Stored items:
==========

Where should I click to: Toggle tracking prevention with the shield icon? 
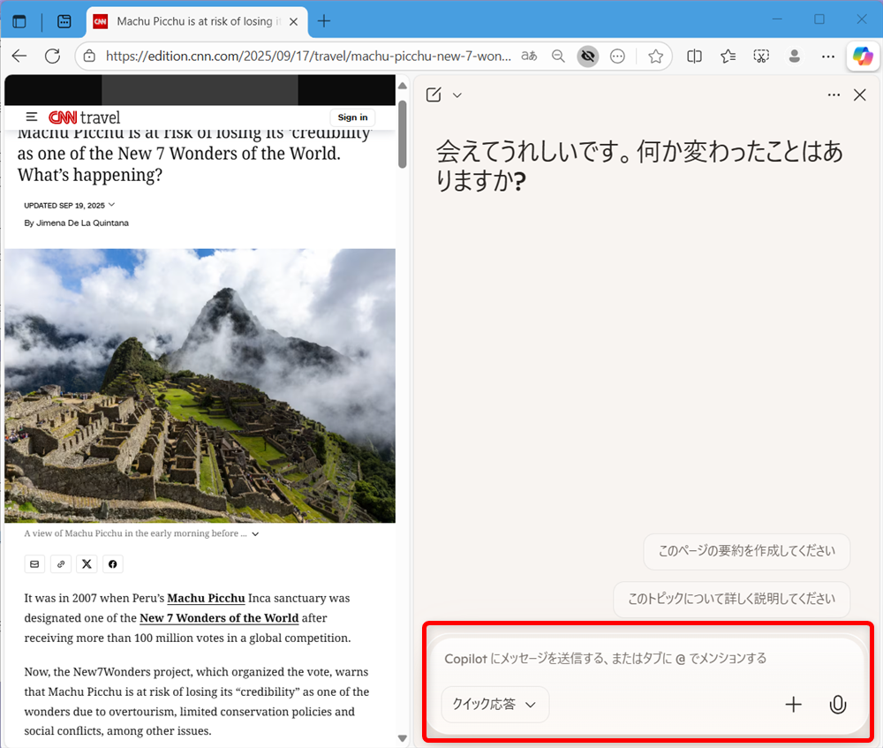(588, 56)
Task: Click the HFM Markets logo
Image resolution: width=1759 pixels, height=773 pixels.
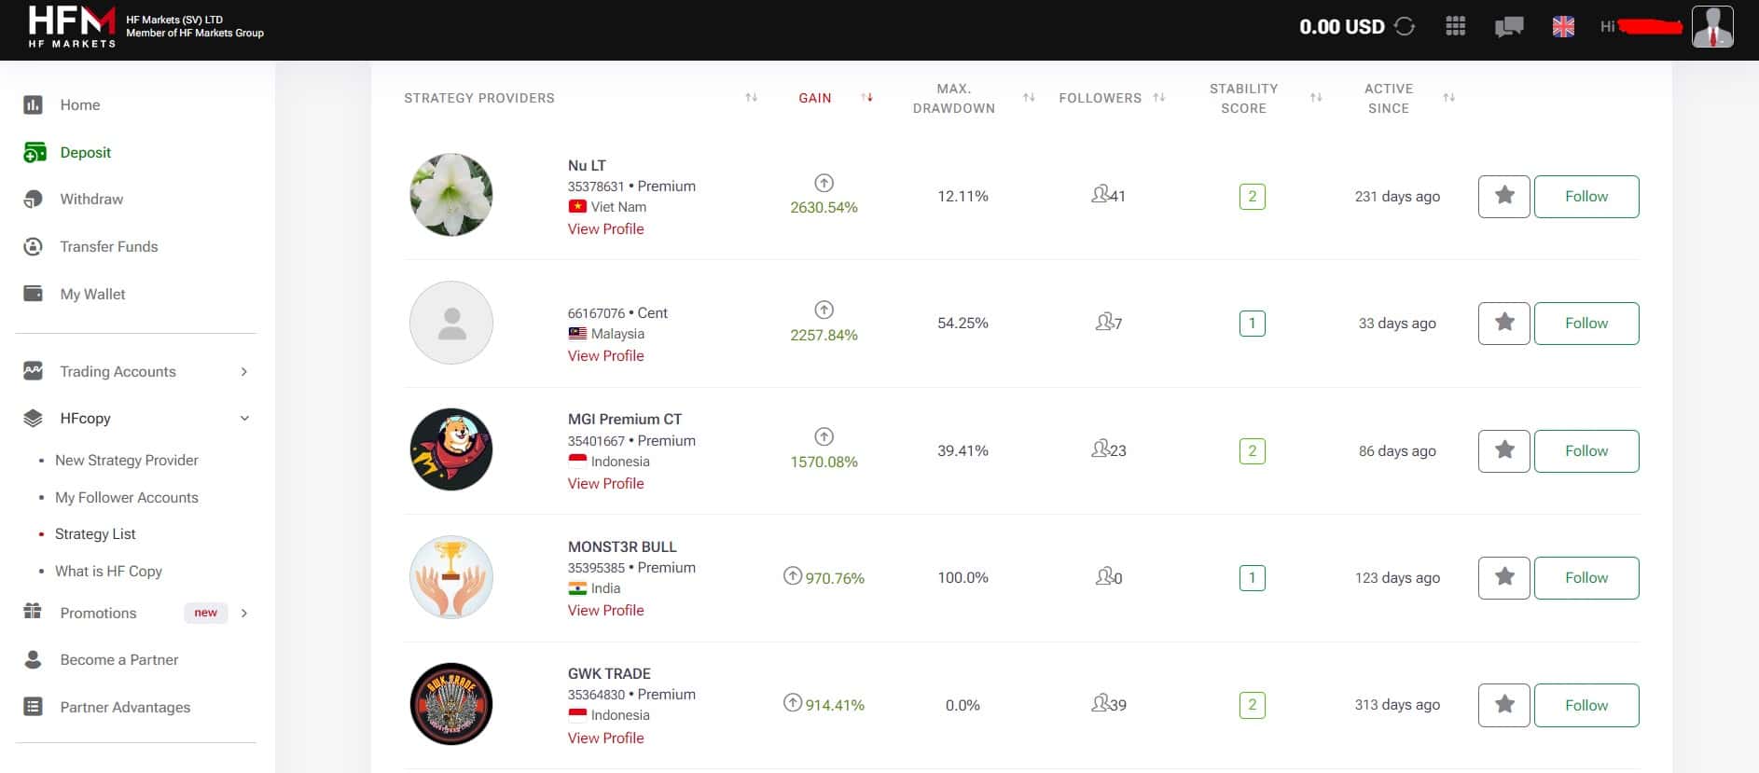Action: tap(72, 26)
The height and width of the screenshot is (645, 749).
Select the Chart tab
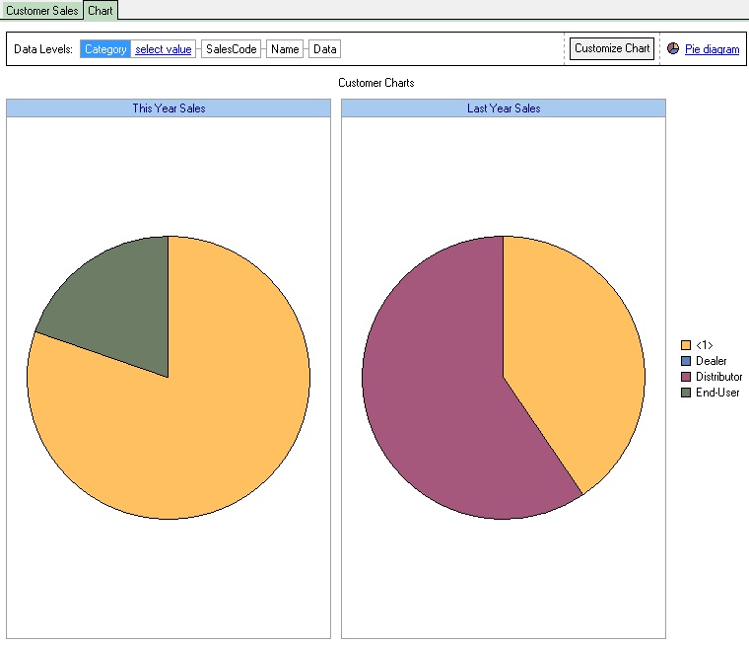[x=100, y=10]
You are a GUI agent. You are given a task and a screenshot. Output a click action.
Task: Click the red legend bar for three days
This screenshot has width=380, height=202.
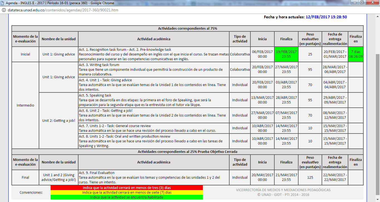click(127, 188)
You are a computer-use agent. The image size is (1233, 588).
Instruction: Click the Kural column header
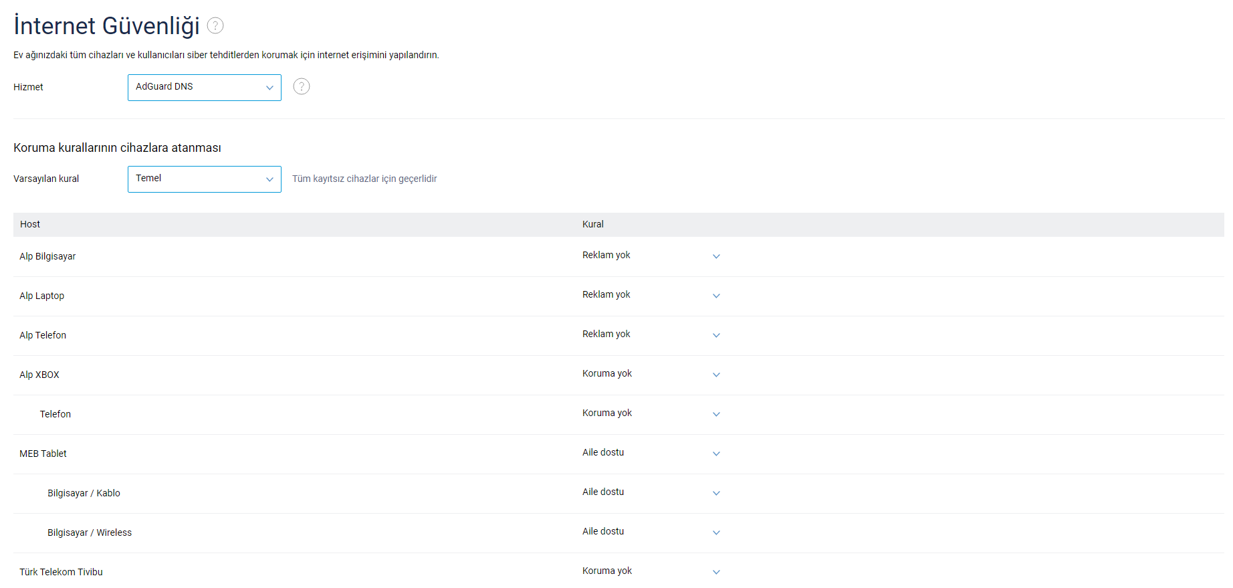pos(592,224)
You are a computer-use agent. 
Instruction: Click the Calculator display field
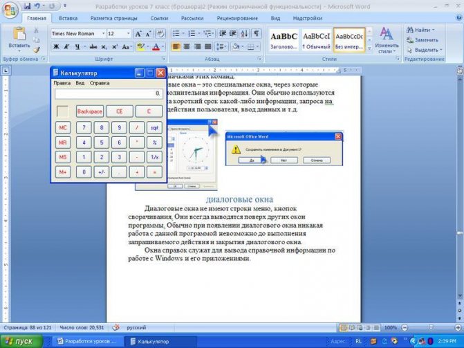pyautogui.click(x=108, y=93)
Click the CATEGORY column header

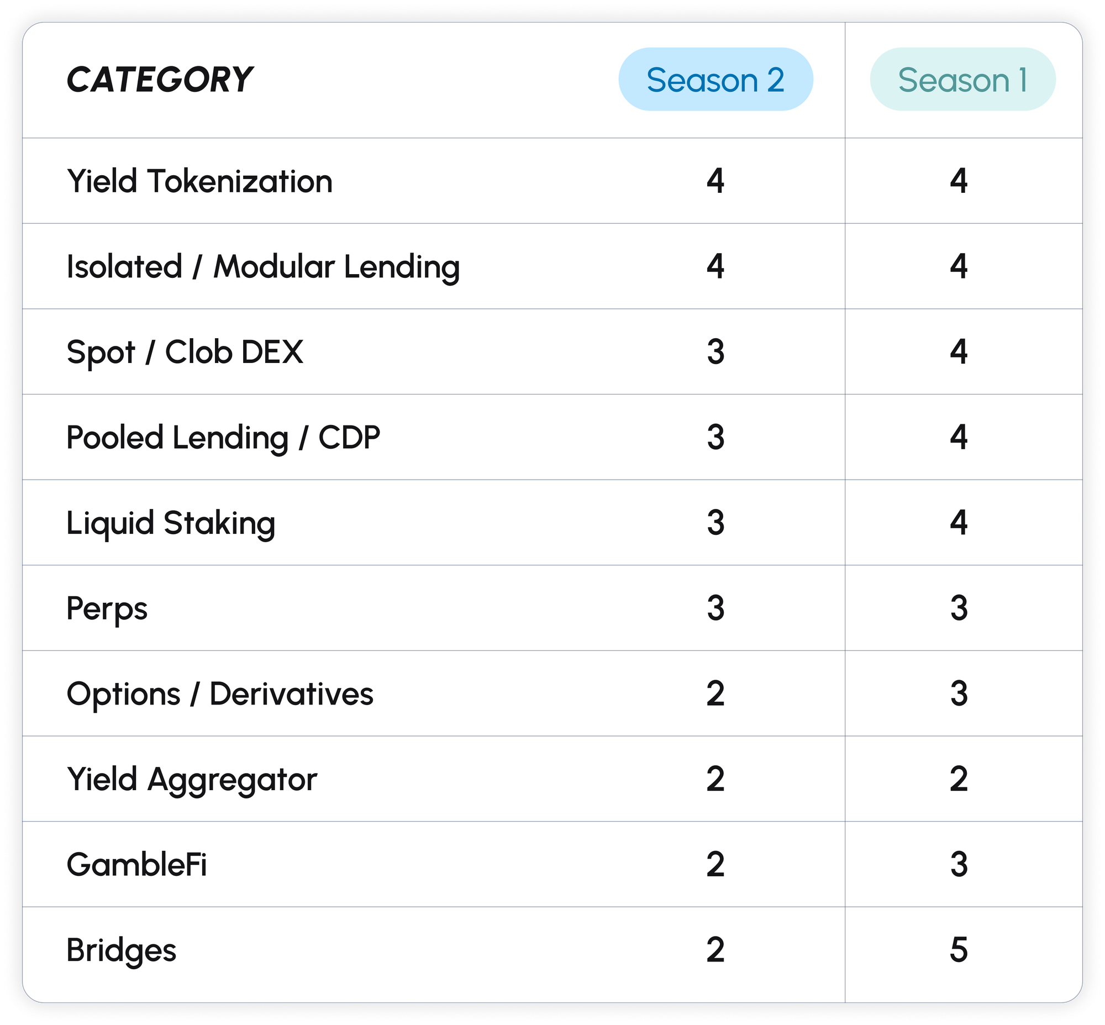click(160, 79)
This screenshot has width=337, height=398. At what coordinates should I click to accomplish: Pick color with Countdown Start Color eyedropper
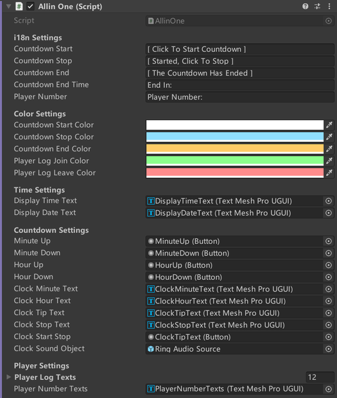pos(329,125)
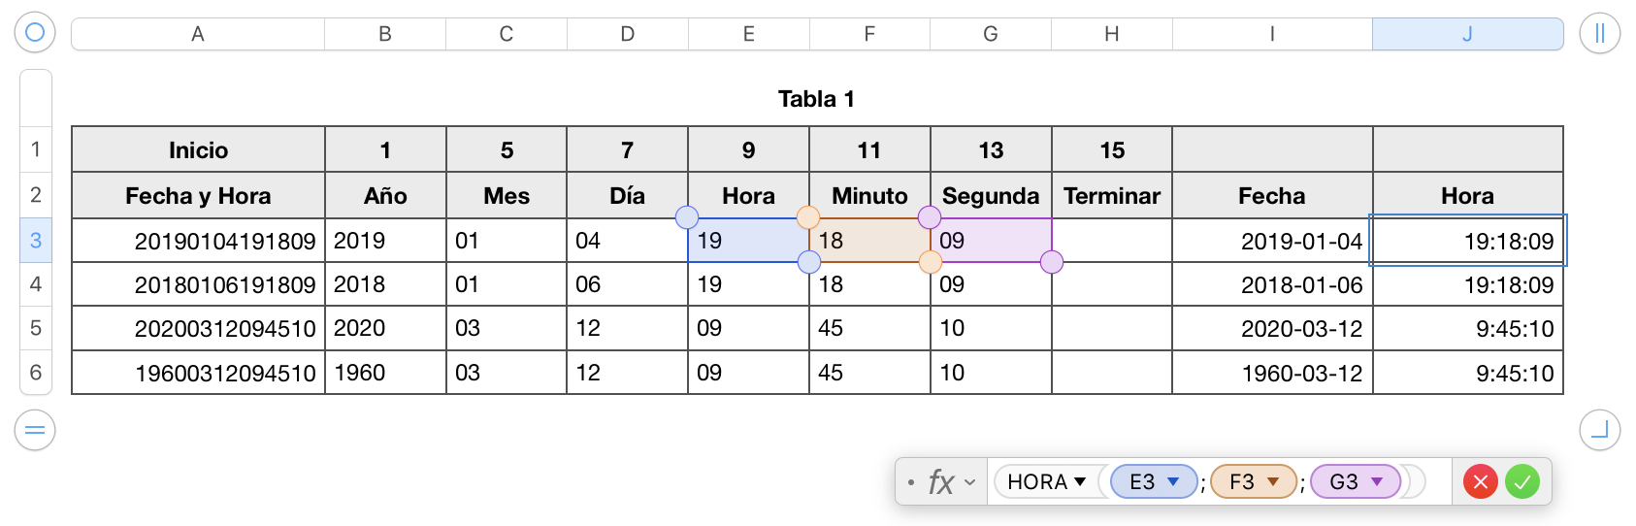
Task: Expand the F3 reference token dropdown
Action: coord(1273,481)
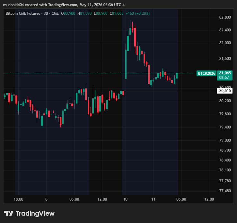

==========

● **Activity**
Exclude every picture, then reproduce the remaining data character for character.

● **Reply**
Where should I click to: Toggle tracking prevention with the shield icon? 
(588, 56)
Task: Click the HFM Markets logo
Image resolution: width=1759 pixels, height=773 pixels.
Action: tap(72, 26)
The height and width of the screenshot is (645, 749).
Select the Chart tab
[x=100, y=10]
You are a GUI agent. You are given a task and a screenshot. Output a click action.
Task: Click the red legend bar for three days
This screenshot has width=380, height=202.
click(127, 188)
You are a computer-use agent. The image size is (1233, 588).
Instruction: Click the Kural column header
pos(592,224)
You are a computer-use agent. 
Instruction: Click the Calculator display field
pyautogui.click(x=108, y=93)
Click the CATEGORY column header

click(160, 79)
This screenshot has width=337, height=398. At what coordinates should I click to accomplish: Pick color with Countdown Start Color eyedropper
pos(329,125)
Task: Expand the F3 reference token dropdown
Action: coord(1273,481)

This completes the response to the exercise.